At our event in Las Vegas last week, no one from Dean Heller's office even bothered to show up. Hell, no one from GOProud or Log Cabin Republicans even bothered to show up. Why is that? For a party that seems to love to talk about "personal liberty" and "military strength" so much, why wouldn't we see stronger Republican support for ending a policy that restricted personal liberty while simultaneously endangering our military's strength and our national security?
Well, I guess we all had to learn the hard way later in the week.
Who would have guessed that a decade after 9/11 and less than a decade after the start of the Iraq War, Republicans would be the ones booing an active duty soldier in Iraq? Were their promises to "support the troops" really that hollow? Does "support the troops" mean nothing if those troops happen to be gay?
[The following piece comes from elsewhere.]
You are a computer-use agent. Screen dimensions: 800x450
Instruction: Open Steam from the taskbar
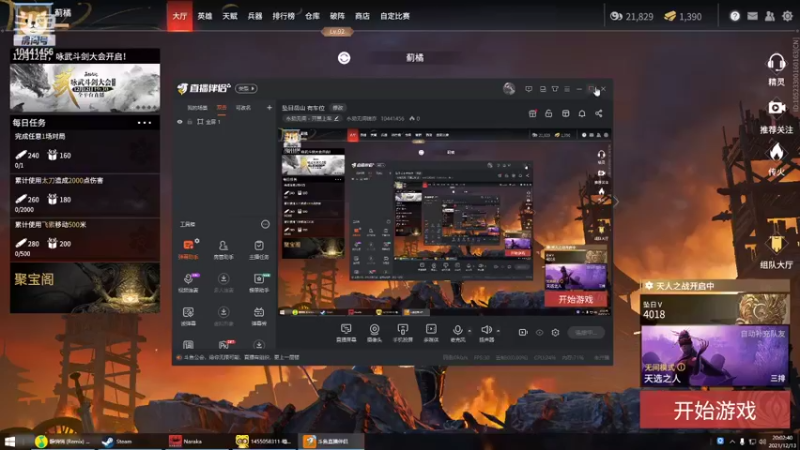(117, 441)
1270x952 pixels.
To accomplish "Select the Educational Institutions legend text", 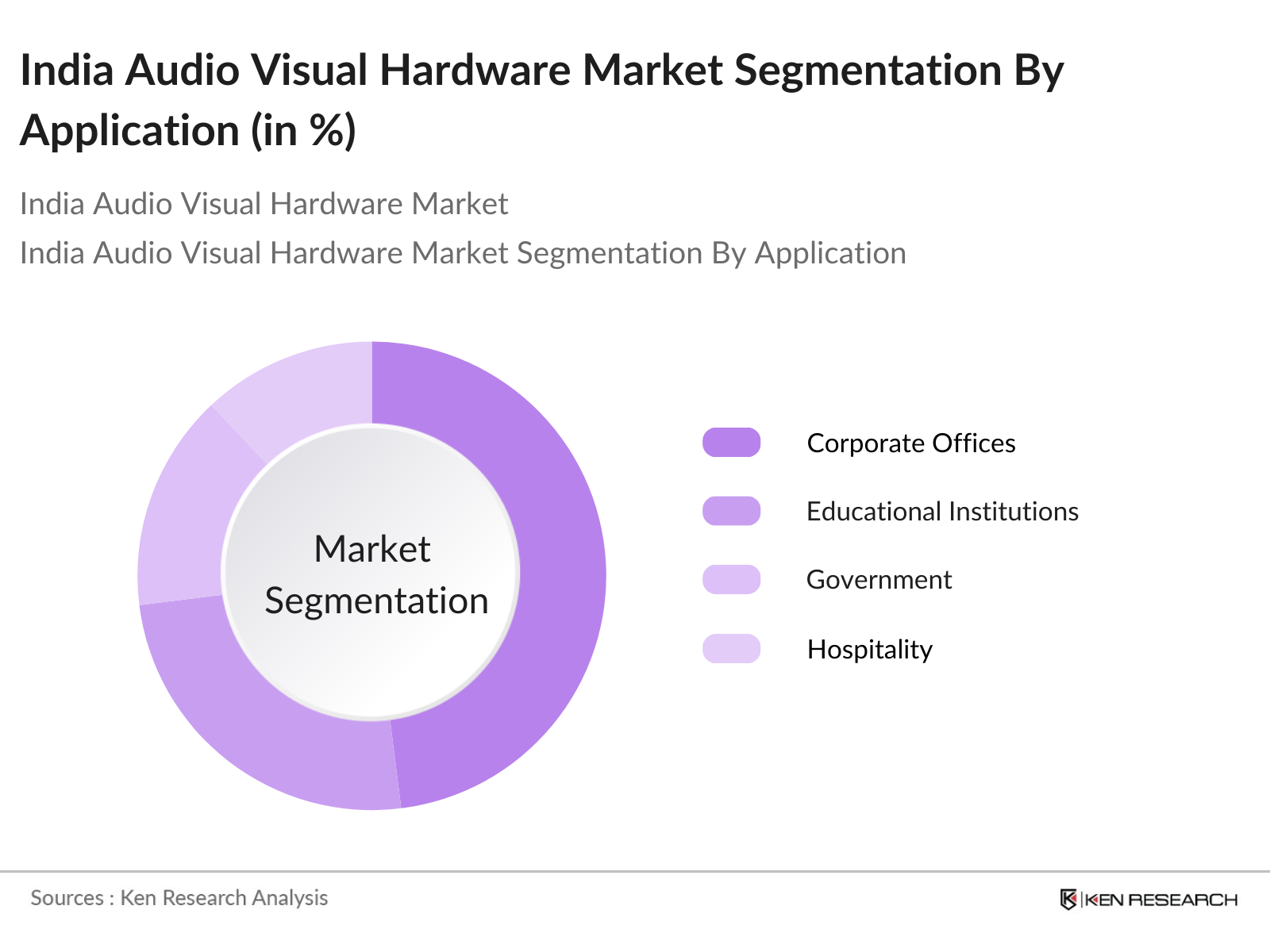I will click(x=942, y=512).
Believe it or not, Andrew Sullivan really nailed it on the "support the troops... But not really" hypocrisy coming out of today's Republican Party.
But somehow the fact that these indignities were heaped on a man risking his life to serve this country, a man ballsy enough to make that video, a man in the uniform of the United States ... well, it tells me a couple of things. It tells me that these Republicans don't actually deep down care for the troops, if that means gay troops. Their constant posturing military patriotism has its limits.
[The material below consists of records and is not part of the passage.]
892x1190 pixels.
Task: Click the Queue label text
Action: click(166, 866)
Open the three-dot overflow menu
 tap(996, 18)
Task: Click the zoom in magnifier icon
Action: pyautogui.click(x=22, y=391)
The shocking silence on the stage - the fact that no one challenged this outrage - also tells me that this kind of slur is not regarded as a big deal. When it came to it, even Santorum couldn't sanction firing all those servicemembers who are now proudly out. But that's because he was forced to focus not on his own Thomist abstractions, but on an actual person. Throughout Republican debates, gays are discussed as if we are never in the audience, never actually part of the society, never fully part of families, never worthy of even a scintilla of respect. When you boo a servicemember solely because he's gay, you are saying he is beneath contempt, that nothing he does or has done can counterweigh the vileness of his sexual orientation.
I've had discussions with LGBTQ equality activists before when they have bemoaned matters of equality morphing into partisan political flash points. And I genuinely understand their disappointment and frustration. But honestly, can any of us ignore Republicans' tolerance of bigotry any longer?
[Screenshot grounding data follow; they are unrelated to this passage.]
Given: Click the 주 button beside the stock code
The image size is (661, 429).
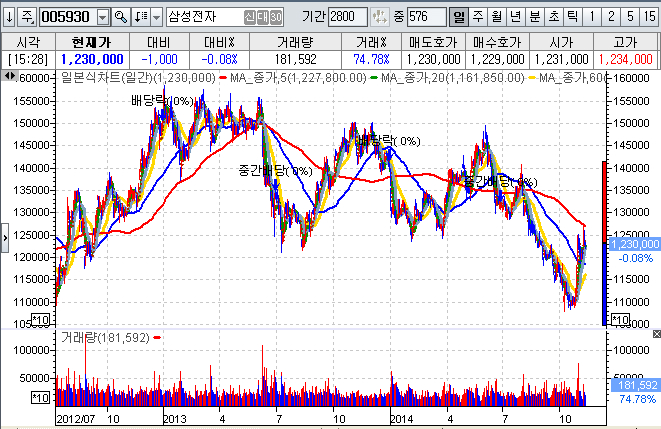Looking at the screenshot, I should [27, 17].
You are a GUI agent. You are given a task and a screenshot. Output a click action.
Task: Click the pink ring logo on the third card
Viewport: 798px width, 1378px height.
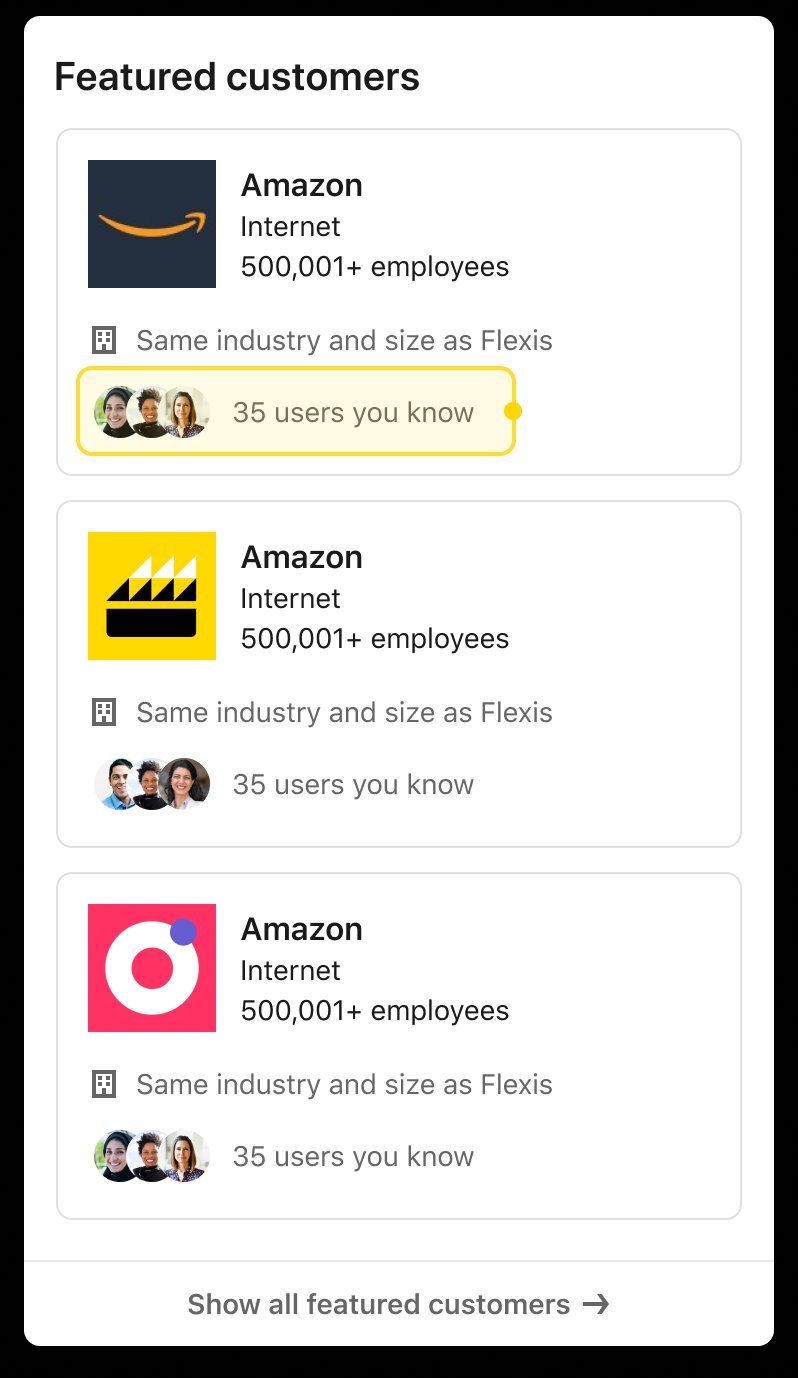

And can we ignore the stark differences between President Obama and the Republicans hoping to unseat him? President Obama fulfilled his promise to repeal DADT, and has not ignored the plight of LGBTQ Americans during his Presidency. The Republican candidates, on the other hand... Well, you get the picture.
I just hope Senator Chris Coons (D-Delaware) is right that one day, this too shall pass.
And I hope Senator Mark Udall (D-Colorado) is also proven right.
We’ve got campaigns across the board making the case that every American deserves to have the promise of the Declaration of Independence made real. We’re created equal. We have an equal opportunity — equal rights to life, liberty, and the pursuit of happiness. Republican party candidates are going to be proven wrong, I think not only in the long run, but also in the short run, because these are backwards policies. These are policies that don’t fit in the 21st Century. It’s disturbing, but again, the voters are going to weigh in and they’re going to weigh in for a progressive 21st Century approach to sexual orientation. [...]
If Americans of all backgrounds, all regions speak up and draw attention to those discriminatory thoughts and policies, they’re going to fall through their own weight. They’re not going to last. They never do.
Bigotry, discrimination, and hatred should have no place in today's America. And equality should not be a partisan political issue. However, that's not the reality of contemporary American politics. And it will not be reality as long as Republicans continue to allow so much bigotry to flourish in their party.